Bu yıla dair seçimimiz ne olursa olsun her koşulda ihtiyacımız olan şey hiç olmadığı kadar kendi sorumluluğumuzu almak. Okul yıllarınız nasıldı, bilmiyorum. Kopya çekenlerden mi, kopya verenlerden miydiniz? Belki her iki grupta da değildiniz ve hem verene, hem çekene çok kızıyordunuz. Hangi grupta olursanız olun, yazılı sınavlarda kopya sisteminin daha kolay işlediğini, sözlüde bunun pek de aynı verimle yürümediğini hatırlarsınız. Neticede hepimize aynı sorular sorulmuş olsa dahi sınıfta bir arkadaşımızın soruyu çözmesi, herkesin sınıfı geçmesini sağlamadı, sağlayamaz da. Kopya çekerek varabileceğimiz yer, kopya kaynağının sürekliliği kadar; bunun da sonsuz olmadığını hepimiz biliyoruz.

Yaşamlarımızda varoluş amacımız günü kurtarmaktan çok daha fazlası, hepimiz manası yüksek varlıklarız. Bu nedenle ezbere alınmış ritüeller sınavda kopya çekmek kadar işe yarar ancak. Sırf herkes yapıyor diye veya sadece yapabiliyoruz diye herkesin yaptığını hiçbir şey hissetmeden tekrar etmek bu yüzden işe yaramaz. Teknoloji ve bilginin ışıdığı bu zamanlarda ulaşılabilir pek çok ritüel varken, bazılarımızın âşık olduklarının diğerlerimiz için hiçbir şey ifade etmemesi biraz da bundan.

Kova çağına geçtiğimiz bu yeni yılda hak ve özgürlüklerin her zamankinden ön planda olacağı söyleniyor. Bu değerleri savunabilmek, koruyabilmek için onlara sahip çıkabiliyor olmamız ön koşulu ile elbette.

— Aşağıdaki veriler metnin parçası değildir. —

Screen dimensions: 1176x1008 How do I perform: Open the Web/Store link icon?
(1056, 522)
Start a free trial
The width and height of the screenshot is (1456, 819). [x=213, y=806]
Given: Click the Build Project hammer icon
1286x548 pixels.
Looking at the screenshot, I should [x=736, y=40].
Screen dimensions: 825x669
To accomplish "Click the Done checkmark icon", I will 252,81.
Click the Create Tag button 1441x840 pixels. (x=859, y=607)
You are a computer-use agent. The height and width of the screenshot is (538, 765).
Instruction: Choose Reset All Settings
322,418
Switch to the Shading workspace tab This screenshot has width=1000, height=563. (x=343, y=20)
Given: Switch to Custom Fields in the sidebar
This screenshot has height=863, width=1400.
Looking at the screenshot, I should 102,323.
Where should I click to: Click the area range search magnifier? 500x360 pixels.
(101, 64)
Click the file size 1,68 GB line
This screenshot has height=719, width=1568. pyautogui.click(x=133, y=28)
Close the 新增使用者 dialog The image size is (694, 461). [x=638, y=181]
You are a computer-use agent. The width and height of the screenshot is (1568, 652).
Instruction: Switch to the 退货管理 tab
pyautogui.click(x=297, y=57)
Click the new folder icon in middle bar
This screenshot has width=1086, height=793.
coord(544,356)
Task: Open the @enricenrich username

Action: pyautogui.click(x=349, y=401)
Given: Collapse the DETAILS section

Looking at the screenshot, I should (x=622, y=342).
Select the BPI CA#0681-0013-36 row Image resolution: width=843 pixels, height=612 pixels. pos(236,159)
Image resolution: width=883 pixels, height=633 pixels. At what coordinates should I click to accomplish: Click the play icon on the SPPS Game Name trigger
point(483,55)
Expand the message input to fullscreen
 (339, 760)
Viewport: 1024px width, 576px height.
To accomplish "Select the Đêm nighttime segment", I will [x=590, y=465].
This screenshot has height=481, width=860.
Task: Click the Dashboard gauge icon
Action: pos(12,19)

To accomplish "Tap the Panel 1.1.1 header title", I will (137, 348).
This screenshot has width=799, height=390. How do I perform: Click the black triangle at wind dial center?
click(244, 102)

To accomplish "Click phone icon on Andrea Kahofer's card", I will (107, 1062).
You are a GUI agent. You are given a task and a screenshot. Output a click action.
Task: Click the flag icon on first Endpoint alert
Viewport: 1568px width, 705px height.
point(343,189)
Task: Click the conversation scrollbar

Yüce manamızın yaşamdaki en önemli amaçlarından biri kendi derinimize ulaşmak. Dip derinler bildiğiniz üzere yüzeydeki dalga seslerinden, kuş ötüşlerinden, gemi motorlarından, çevre şehir gürültüsünden benzeri her şeyden arınmış ve tamamen sessizdir. Oysa kalabalık ve çok sesli dünyada değil yanımızdakinin sesini kolaylıkla duyabilmek iç sesimizi duymak onunla bağ kurmak mümkün değil. Tam da bu nedenden yaşamak yolculuğunun en önemli kısmı bazı zamanlarda tek başına yürünmesi gereken kısım. Ancak o zaman içerideki çok sesli orkestrayı duymak notaları birbirinden ayırıp detone ve kötü sesleri ayırmak mümkün olabilecek.

Tüm bunları mümkün kılabilecek olan anahtar kelimeler; kendi sorumluluğumuzu almak. Sorumluluğumuzu üstlenmeyi seçmek bizleri huzursuz, mutsuz, bulunduğumuz uzay mekâna ait hissettirmeyen her ne varsa onlardan özgürleşip tümüyle yaşamımızı dönüştürmek ve hasreti çekilen mutluluğu yaşamaya doğru atılan adım olacak.

Hindu keşiş Swami Vivekandanda “Olduğumuz şeyden ve kendimizin olmasını istediğimiz şeyden sorumluyuz. Kendimizi yapma gücüne sahibiz” diyor.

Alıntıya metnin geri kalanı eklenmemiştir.